Screening adherence was modest overall, reaching 52% for breast cancer, 29% for cervical cancer, 54% for colorectal cancer, 16% for lung cancer, and 44% for prostate cancer. Rates declined steadily as the number of reported barriers increased. Among participants with three or more barriers, adherence fell to 44% for breast, 24% for cervical, 39% for colorectal, 10% for lung, and 35% for prostate cancer screening.

Barrier Burden Reduced Screening Adherence

In fully adjusted analyses, reporting three or more barriers was associated with significantly lower odds of adherence across all five cancer types. Compared with participants reporting no barriers, those with three or more were 29% less likely to meet breast cancer screening recommendations, 20% less likely for cervical cancer, 18% less likely for colorectal cancer, 32% less likely for lung cancer, and 26% less likely for prostate cancer.
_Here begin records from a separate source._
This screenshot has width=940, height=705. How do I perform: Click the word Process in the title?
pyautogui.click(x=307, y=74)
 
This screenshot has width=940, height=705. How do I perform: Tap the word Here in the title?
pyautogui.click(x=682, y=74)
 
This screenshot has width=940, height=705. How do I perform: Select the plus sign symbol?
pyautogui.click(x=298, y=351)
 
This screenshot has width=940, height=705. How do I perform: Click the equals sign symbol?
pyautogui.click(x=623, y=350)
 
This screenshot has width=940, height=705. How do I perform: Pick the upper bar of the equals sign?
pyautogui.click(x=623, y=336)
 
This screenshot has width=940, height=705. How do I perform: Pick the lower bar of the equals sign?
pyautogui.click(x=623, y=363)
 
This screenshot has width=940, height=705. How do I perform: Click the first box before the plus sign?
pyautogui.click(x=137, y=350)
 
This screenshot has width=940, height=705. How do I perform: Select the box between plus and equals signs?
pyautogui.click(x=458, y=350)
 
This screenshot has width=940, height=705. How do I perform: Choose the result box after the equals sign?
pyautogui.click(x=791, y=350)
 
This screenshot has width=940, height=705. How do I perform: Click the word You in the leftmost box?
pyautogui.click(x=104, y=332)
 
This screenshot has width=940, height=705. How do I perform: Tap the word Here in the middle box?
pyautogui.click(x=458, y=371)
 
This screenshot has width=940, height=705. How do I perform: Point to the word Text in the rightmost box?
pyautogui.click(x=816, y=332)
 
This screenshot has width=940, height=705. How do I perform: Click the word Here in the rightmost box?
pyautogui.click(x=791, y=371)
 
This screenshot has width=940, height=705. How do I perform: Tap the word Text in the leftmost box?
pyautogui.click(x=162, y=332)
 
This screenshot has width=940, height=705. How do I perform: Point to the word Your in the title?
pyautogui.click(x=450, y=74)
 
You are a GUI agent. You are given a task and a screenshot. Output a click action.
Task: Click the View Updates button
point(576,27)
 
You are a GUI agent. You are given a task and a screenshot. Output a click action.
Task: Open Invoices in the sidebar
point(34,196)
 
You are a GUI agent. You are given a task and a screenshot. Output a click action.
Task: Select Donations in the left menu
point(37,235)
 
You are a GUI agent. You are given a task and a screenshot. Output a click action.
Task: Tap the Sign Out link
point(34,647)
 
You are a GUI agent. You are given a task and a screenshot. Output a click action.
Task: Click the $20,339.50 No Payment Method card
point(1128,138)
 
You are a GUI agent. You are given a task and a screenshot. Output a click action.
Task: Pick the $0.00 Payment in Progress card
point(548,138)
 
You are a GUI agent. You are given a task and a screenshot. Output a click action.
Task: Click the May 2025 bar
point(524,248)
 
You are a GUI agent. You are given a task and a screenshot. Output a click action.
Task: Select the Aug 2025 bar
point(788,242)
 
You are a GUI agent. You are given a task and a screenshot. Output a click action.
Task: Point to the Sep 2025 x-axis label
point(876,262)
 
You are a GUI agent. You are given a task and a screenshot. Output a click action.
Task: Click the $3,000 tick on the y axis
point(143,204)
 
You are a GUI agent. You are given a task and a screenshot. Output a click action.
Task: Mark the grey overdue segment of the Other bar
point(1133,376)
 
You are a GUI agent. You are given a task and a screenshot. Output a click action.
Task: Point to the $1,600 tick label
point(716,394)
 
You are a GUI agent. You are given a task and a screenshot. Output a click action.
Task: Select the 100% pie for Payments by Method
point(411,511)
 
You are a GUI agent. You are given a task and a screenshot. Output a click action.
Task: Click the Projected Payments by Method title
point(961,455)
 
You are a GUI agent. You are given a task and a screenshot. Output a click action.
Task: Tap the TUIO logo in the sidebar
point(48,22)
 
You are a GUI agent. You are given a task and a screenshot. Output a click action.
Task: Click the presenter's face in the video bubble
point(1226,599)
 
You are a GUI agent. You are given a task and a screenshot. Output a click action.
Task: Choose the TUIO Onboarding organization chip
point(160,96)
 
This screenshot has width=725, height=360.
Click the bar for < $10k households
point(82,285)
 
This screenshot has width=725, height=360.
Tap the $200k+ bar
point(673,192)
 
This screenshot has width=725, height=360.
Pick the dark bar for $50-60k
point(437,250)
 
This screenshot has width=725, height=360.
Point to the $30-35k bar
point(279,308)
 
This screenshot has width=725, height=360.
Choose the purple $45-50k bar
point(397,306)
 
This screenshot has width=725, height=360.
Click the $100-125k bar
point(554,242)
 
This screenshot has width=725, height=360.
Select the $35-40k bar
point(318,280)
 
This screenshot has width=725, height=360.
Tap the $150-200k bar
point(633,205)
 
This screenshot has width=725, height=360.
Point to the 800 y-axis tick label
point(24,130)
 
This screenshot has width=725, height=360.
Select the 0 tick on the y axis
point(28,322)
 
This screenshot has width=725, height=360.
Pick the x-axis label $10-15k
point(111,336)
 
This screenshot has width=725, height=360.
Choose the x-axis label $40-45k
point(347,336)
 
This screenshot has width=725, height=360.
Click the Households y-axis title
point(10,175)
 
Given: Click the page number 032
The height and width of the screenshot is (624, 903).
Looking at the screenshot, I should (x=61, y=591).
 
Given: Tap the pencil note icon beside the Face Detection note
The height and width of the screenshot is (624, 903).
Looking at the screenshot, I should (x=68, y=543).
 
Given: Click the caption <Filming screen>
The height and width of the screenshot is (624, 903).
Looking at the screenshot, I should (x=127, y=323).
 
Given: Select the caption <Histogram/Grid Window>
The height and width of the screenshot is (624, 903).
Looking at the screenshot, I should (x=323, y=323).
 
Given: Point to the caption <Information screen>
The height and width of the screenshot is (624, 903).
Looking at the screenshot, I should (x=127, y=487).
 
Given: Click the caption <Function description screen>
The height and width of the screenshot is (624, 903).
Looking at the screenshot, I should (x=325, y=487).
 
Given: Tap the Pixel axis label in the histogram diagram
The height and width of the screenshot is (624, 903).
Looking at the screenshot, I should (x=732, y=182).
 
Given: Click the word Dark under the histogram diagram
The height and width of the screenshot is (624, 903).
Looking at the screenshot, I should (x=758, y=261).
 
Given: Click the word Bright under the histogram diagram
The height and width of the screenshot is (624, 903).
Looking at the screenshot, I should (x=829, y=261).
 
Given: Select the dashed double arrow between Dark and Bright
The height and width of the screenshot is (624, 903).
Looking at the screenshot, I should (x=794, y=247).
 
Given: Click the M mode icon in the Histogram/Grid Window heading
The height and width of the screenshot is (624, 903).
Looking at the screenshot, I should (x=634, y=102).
Factor analysis also showed that barriers tended to cluster into three recurring domains: cost concerns, physical or logistical barriers such as transportation and distance, and competing obligations including work and caregiving. Cost concerns were associated with lower screening odds for breast, cervical, and colorectal cancer, while physical barriers were also linked with reduced adherence across those same screening programs.

Multiple Obstacles Need Multidimensional Solutions

The findings suggest that cancer screening gaps are not driven by a single issue, but by overlapping financial, logistical, and emotional barriers that can compound one another. The authors noted that interventions aimed at only one part of the problem are unlikely to be enough. Instead, improving cancer screening may require coordinated approaches that address affordability, transportation, work flexibility, and patient concerns at the same time.

The study was limited by reliance on electronic health record data from participating institutions and by the fact that only 48% of participants completed the health care access survey. Even so, the consistency of the results across sensitivity analyses strengthens the message that reducing barriers to care could play an important role in improving cancer screening uptake.

Reference
Gurayah AA et al. Barriers to health care and cancer screening. JAMA Netw Open. 2026;9(4):e267024.